It used to be when a company was having problems it would simply have a layoff. In our current world of sucky economics, they have developed a whole new lingo of fancy downsizing terminology.
MFT=Modified Full Time or…………..My Funding has Tanked
CCL=Company Convenience Leave or………………..Couldn’t Care Less
RIF=Reduction in Force or…………………………..Really Incredibly F****ed
We went through a major shake-up at the slave market earlier this year and they unfortunately axed a bunch of comrades in arms. It made me realize that I needed to ensure I was on my A game so I wouldn’t be eaten like that limping wilder beast. So I decided adding a degree in Urban Planning to my background in Civil Engineering would keep me as the lead pony in the race. I know I have to be way smarter than those darn 20 year olds, right?
But gathering all my proof that I wasn’t a dummy all my life to Arizona State proves to me why kids don’t go to school and just give up. It’s not the classes, it’s all the damn red tape. I’m exhausted already, so I’m making myself a little snack to build my strength.
Guiltless Guacamole
15 ounce can white kidney beans, drained and rinsed
1 tablespoon lime juice
1 jalapeno pepper seeded
½ cup fresh cilantro leaves
¼ cup coarsely chopped sweet onion
Pinch salt
1 ripe avocado pitted and diced
2 plum tomatoes diced
In food processor puree beans and lime juice until smooth and transfer to bowl. Put jalapeño, cilantro, onion and salt in processor and pulse.
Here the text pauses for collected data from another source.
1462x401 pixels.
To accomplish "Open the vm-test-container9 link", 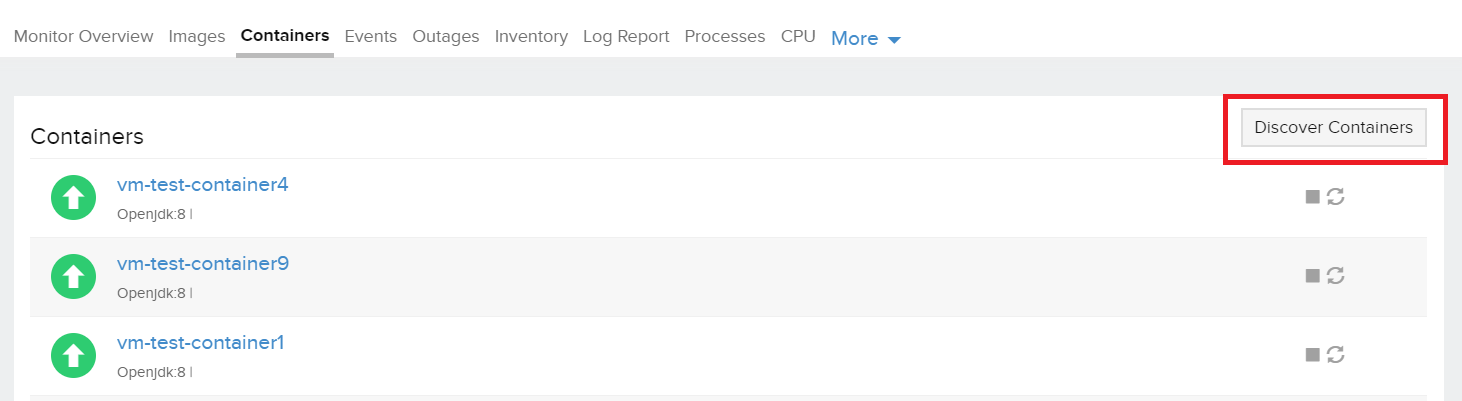I will pyautogui.click(x=203, y=263).
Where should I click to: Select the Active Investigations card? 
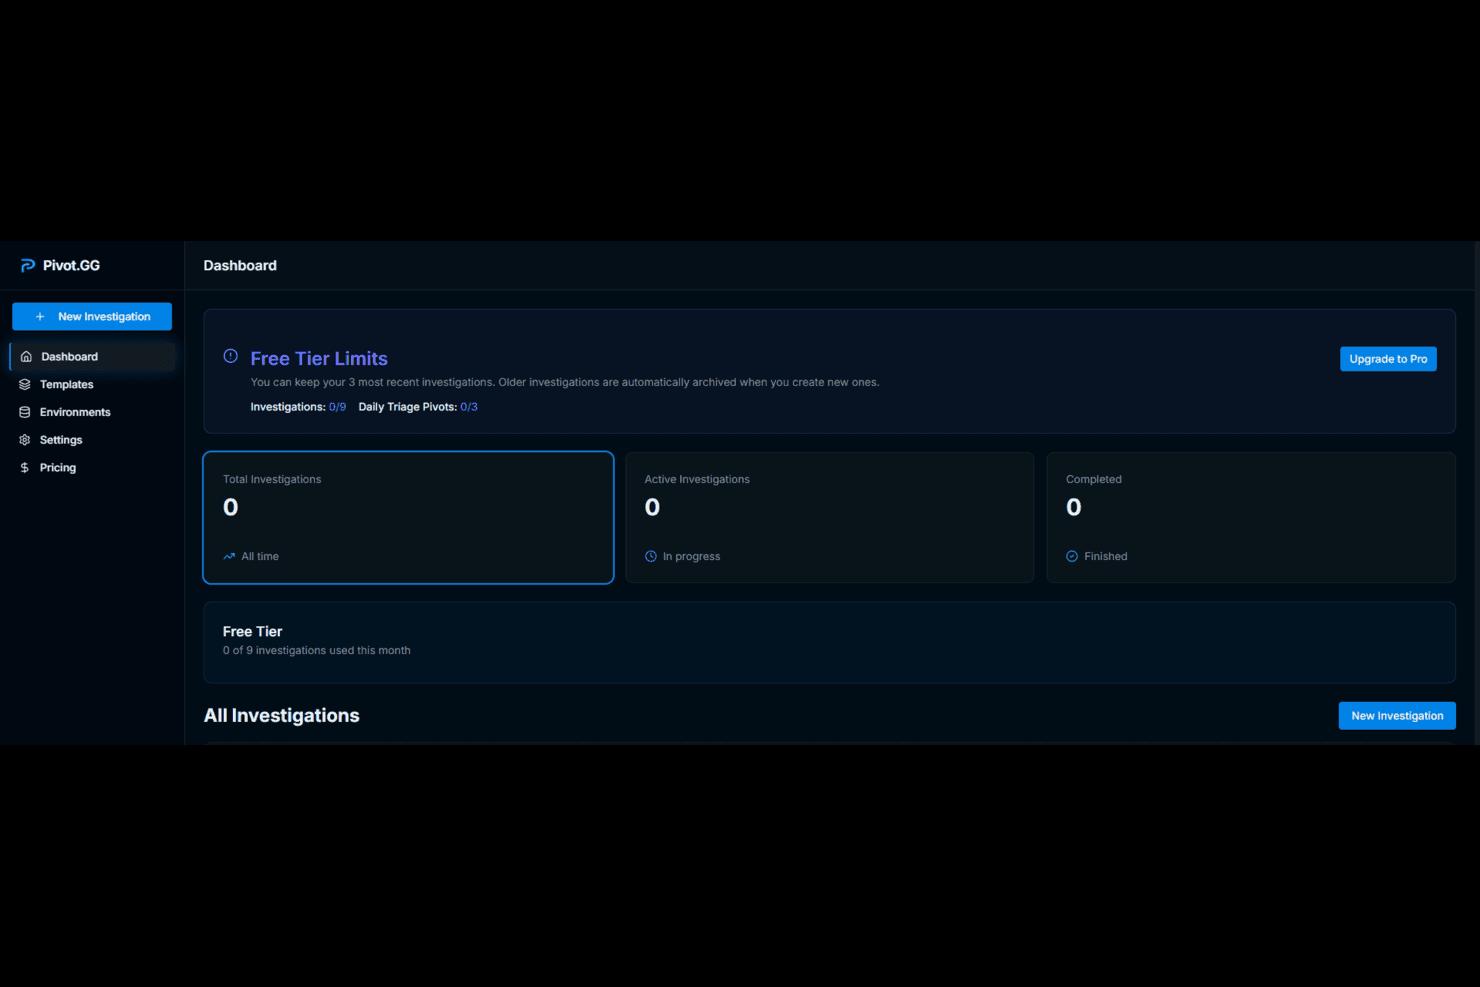829,517
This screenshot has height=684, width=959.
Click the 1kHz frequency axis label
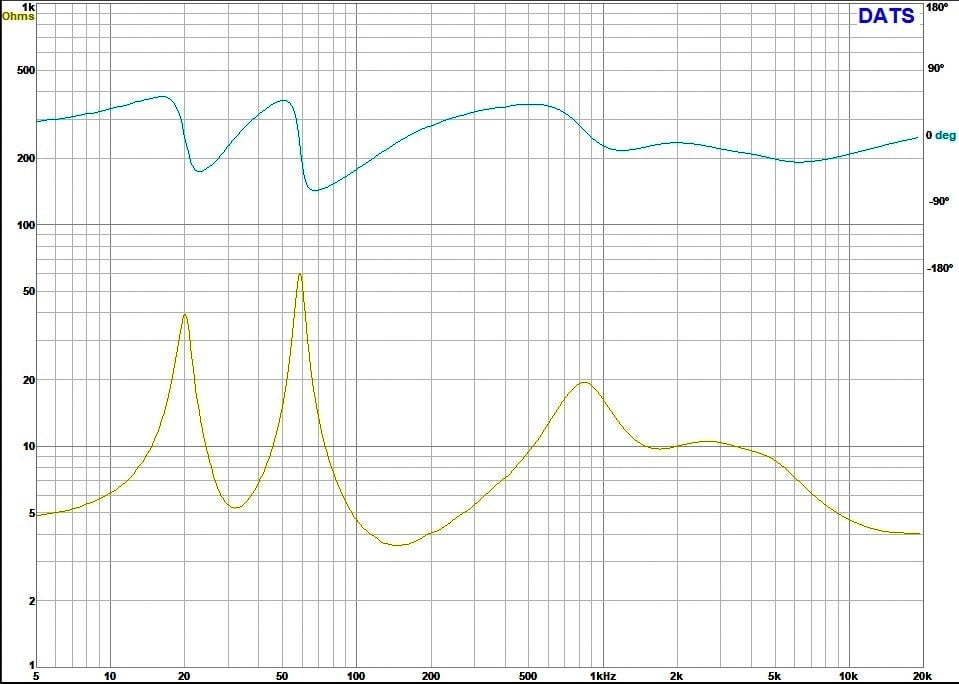(x=602, y=676)
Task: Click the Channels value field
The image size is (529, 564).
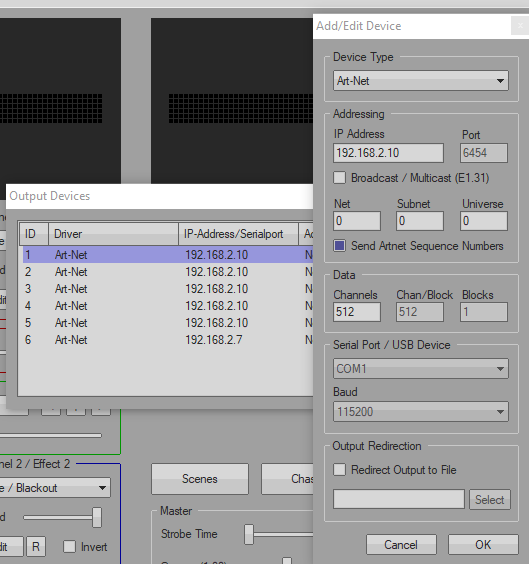Action: 357,312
Mix all ingredients together and serve with veggies or tortilla chips.
First obstacle, extracting my high school transcripts from 1040 BC. Look here at these college transcripts, do you think I would have been allowed to attend this other college without proof positive? Naturally I tried gathering during the summer when my tiny teeny high school was closed for the break. After digging in the bowels of the basement they sent their mimeographed copies. (If you don’t know what mimeographing is, stop reading this blog and check back next week).
Next, you didn’t take this dumb English 101 class. See here Bucko, they wouldn’t let me take English 102 class without it. They just called it something different in the stone ages. Needed special English department override from Professor Smarty Pants.
But the most annoying task? Ummm, you need to show proof of having your 2, yes 2, MMR shots before you can register for classes. Really? You’ve got to be kidding me! I can certainly prove that
Sheldon had her immunizations but my Mom only kept random notes we wrote to the Tooth Fairy, no proof of injections. It seemed easier to take the shots over then to try and prove I had my rabies/measles shot. Today I went to the ASU health center for shot 2 and while killing time in the holding cell/waiting room and what do I see on the end table? A giant basket of condoms with paper sacks for the taking. Awkward.
Sheldon and I will wear the scarlet robes at the same time. But I’m game, if nothing else it will certainly give me more tales for this little blog.